Jennifer Baahng Gallery (New York, NY), Theodore:Art (Brooklyn, NY), Pocket Utopia (New York, NY), and SEASON (Seattle, WA) are among the galleries with which Butler has been affiliated. Her work is in collections at the William Benton Museum of Art (Storrs, CT), Eastern Connecticut State University (Willimantic CT), Southern New Hampshire University, and has been published in the Harvard Review.

== Arts writing ==

Butler is an arts writer. In 2007 she founded Two Coats of Paint, which was among the first of the professional art blogs developed by artists. Two Coats of Paint was named one of the best art blogs in New York by Time Out. It was awarded several grants, including the Creative Capital / Andy Warhol Foundation Arts Writers Grant (2013) for art blogs. The project has expanded to include a small press, curatorial projects, and an artists' residency program. Her essays have been published in The Brooklyn Rail, Gulf Coast, Huffington Post, Hyperallergic, The American Prospect, and other publications. Through her lectures and teaching, she has encouraged artists to contribute to the art community by organizing salons, residency programs, curating exhibitions, writing art criticism, and other activities that provide opportunities to other artists. She was inducted into the AICA-USA organization for art critics in 2023.

== Casualism ==

In 2011, in an essay called Abstract Painting: The New Casualists, published in The Brooklyn Rail, Butler coined the term "casualism" for a new type of abstraction that featured a self-amused, anti-heroic style with an interest in off-kilter composition and impermanence. She suggested that artists' interest in irresolution reflected wider insights about culture and society. Many younger artists responded positively to the essay, embracing the notion of "casualism," while others rejected the term, suggesting it "whiffed of 'labelism,' and 'crypto-institutionalism.'" Subsequent interviews and art reviews of Butler's own work made clear that ideas for the original article were rooted in her own painting practice and artist statement. The Casualist tendency continued to inform her work for many years, although she eventually returned to more traditional stretched-canvas formats.

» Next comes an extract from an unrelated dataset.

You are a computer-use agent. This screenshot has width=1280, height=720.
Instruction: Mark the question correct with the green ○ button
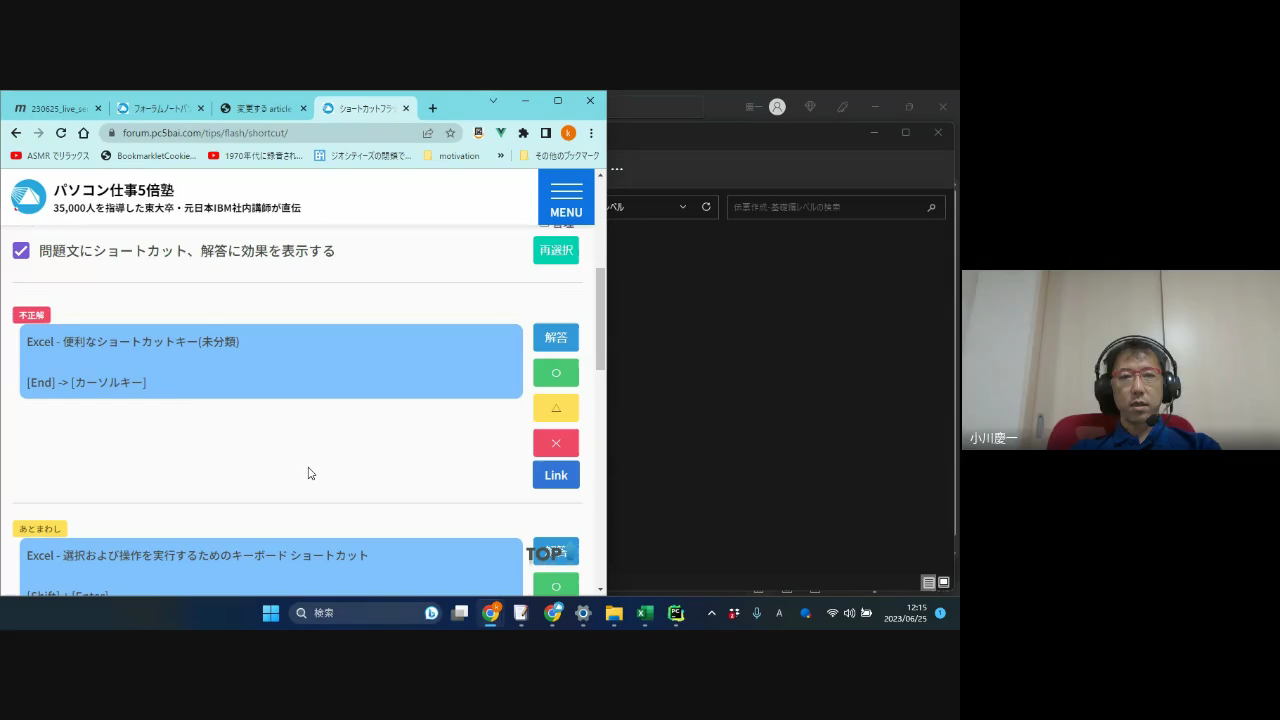(x=556, y=373)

== Awards and residencies ==
Butler has been awarded the Pollock Krasner Foundation Grant (1991), and the Creative Capital/ Andy Warhol Foundation Arts Writing Program Grant for Art Blogs (2013, with follow-up grant in 2016). She has also received residencies from Art21 (PBS affiliate), New York, NY (2009), Counterproof Press (2014), Yaddo (2015, 2018), and the Cultural Space Subsidy Program (2015–2018, 2019–2021, 2022- 2025). She was inducted into American Abstract Artists in 2023.